Seattle also plans to require three trees be planted for every healthy site-appropriate tree removed from city property.
Some communities plan to use the federal funds for tree maintenance and to develop a tree care workforce, especially in places where workers have barriers to employment, such as a criminal record. Joel Pannell, vice president of Urban Forest Policy at American Forests, said the nation’s current tree care labor pool is aging and needs more workers. It’s also dominated by mostly white men.
“As folks are retiring and getting out of the workforce, there’s a tremendous need to get a new cadre of people who represent the communities where the work needs to be done,” he said.

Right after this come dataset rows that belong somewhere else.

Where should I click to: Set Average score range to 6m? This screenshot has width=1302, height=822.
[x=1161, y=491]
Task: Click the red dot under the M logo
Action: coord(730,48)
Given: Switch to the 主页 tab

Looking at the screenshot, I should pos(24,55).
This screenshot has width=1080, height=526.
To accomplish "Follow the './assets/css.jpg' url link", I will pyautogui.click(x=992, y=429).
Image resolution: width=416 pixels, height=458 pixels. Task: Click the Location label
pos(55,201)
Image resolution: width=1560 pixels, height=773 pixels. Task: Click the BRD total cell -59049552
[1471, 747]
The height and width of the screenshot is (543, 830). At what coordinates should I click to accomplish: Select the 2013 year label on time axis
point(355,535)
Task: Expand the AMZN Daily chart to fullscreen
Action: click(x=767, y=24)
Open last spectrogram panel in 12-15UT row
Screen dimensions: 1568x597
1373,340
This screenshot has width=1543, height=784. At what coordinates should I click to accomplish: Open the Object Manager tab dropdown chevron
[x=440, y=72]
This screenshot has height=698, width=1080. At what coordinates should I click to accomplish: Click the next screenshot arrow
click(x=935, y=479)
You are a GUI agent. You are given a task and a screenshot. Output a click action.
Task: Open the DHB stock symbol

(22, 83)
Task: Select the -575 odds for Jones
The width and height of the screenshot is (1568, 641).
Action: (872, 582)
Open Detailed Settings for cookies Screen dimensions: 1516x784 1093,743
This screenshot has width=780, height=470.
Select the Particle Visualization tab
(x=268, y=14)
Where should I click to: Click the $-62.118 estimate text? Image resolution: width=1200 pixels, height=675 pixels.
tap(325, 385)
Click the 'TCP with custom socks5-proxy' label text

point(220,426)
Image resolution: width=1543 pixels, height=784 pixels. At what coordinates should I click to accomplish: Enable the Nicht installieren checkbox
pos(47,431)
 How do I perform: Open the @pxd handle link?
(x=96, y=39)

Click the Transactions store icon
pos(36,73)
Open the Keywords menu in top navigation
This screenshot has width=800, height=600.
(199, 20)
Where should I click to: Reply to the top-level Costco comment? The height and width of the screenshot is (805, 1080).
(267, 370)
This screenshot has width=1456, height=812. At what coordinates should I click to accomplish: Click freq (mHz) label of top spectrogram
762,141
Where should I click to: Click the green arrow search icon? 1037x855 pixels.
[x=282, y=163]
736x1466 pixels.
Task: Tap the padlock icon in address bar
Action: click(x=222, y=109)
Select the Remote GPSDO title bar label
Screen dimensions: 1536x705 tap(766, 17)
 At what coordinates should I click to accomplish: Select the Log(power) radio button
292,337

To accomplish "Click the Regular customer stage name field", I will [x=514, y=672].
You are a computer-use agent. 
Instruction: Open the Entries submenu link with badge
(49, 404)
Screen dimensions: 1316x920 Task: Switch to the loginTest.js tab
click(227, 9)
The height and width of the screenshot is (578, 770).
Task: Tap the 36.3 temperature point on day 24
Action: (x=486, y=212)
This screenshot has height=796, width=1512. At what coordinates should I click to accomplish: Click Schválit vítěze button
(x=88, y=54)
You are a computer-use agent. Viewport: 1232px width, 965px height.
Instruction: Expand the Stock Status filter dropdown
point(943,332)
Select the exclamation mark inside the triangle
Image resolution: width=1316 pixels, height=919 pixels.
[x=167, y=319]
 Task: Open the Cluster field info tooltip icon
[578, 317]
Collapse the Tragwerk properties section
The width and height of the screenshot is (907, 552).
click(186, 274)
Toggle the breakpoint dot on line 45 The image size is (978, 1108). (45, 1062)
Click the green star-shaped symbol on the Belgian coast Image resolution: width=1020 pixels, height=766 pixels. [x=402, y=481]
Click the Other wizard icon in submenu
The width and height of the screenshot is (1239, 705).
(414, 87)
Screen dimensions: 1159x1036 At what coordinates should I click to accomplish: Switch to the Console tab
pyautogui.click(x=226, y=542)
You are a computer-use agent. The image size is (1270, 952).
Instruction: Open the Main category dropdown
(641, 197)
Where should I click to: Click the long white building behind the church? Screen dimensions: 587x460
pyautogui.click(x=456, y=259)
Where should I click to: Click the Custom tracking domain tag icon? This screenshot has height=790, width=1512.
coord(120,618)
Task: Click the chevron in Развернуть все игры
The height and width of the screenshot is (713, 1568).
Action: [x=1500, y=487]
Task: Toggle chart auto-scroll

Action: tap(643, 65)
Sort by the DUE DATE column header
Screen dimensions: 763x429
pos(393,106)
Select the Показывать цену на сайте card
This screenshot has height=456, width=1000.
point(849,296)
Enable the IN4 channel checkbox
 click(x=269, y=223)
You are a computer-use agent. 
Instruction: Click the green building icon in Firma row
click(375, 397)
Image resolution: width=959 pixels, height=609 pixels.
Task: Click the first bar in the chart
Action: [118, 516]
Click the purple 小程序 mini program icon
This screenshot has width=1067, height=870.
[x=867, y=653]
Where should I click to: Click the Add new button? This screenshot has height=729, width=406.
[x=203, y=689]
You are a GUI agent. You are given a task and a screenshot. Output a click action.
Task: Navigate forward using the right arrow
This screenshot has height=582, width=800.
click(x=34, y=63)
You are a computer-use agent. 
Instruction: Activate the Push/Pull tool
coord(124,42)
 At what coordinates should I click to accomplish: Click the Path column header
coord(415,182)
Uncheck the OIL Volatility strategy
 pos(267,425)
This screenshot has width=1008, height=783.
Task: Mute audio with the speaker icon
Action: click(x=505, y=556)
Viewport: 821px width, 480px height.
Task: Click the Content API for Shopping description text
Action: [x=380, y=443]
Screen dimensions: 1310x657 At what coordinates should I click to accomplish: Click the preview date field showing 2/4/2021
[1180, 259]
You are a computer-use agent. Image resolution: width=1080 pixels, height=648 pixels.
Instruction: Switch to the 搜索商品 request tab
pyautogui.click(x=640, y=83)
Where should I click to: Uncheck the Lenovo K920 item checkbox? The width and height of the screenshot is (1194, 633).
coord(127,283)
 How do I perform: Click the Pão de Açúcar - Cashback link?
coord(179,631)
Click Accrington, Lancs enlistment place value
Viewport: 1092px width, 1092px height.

Taylor, the Detroit native, is one of 300 workers who will be planting 75,000 trees in the Motor City over the next five years. On Wednesday, he helped to plant a dozen maple trees, carefully hand-digging the holes to avoid underground lines. Taylor, who was formerly incarcerated, is proud of the work he is doing.
“It just looks vacant without trees,” he said.
Planting trees in urban areas is not new. In 2007, former New York City Mayor Michael Bloomberg launched a successful effort to plant 1 million trees. The former mayor of Los Angeles, Antonio Villaraigosa, launched a similar effort to plant 1 million trees by the end of his first term in 2009, but many died because they had to be planted on private land where watering and care fell mostly to residents.
The cost of Biden’s tree-planting program has received some political pushback from lawmakers who’ve likened it to pork-barrel spending.
Republican U.S. Sen. Marco Rubio of Florida last year criticized the Inflation Reduction Act for having “nothing to do with what people in the real world are worried about” and pointed out tree planting as an example.
“This is a good one,” he said sarcastically. “A lot of people are worried about this: $1.5 billion to plant more trees. Whatever.”
Lora Martens, the urban tree program manager in Phoenix’s Office of Heat Response and Mitigation, acknowledged the amount of available money is “kind of wild.” But she predicted it will have “a significant impact” on Phoenix — considered the hottest large city in the U.S. — and the surrounding metro area. Last summer marked the deadliest on record for heat-associated fatalities in Arizona’s largest county.
Phoenix hopes to expand its shaded mile-long “cool corridor” pathways; initiate more neighborhood tree-planting on private property; maintain the city’s “urban forest” for the long term; and work with other communities and the state’s nursery association to address the tree care workforce shortage.
Martens said a key goal is to also nearly double the tree canopy in the city’s underserved neighborhoods.
Brittany Peake knows firsthand how trees can transform a neighborhood. The three-bedroom home she purchased in Greer, South Carolina, through an affordable housing program had no trees on the property, a former mobile home community.
The nonprofit TreesUpstate asked Peake last year if she’d like to get involved in its free tree-planting program. There are now five trees planted on her lot, including a swamp white oak that has already reached six feet tall. Peake said she’s looking forward to birds nesting in the tree and expects at least one of her four children will eventually be scaling its branches.
“My husband told me as a kid he actually climbed a couple oak trees,” she said. “I’m sure that my third son is going to be a climber like his daddy is.”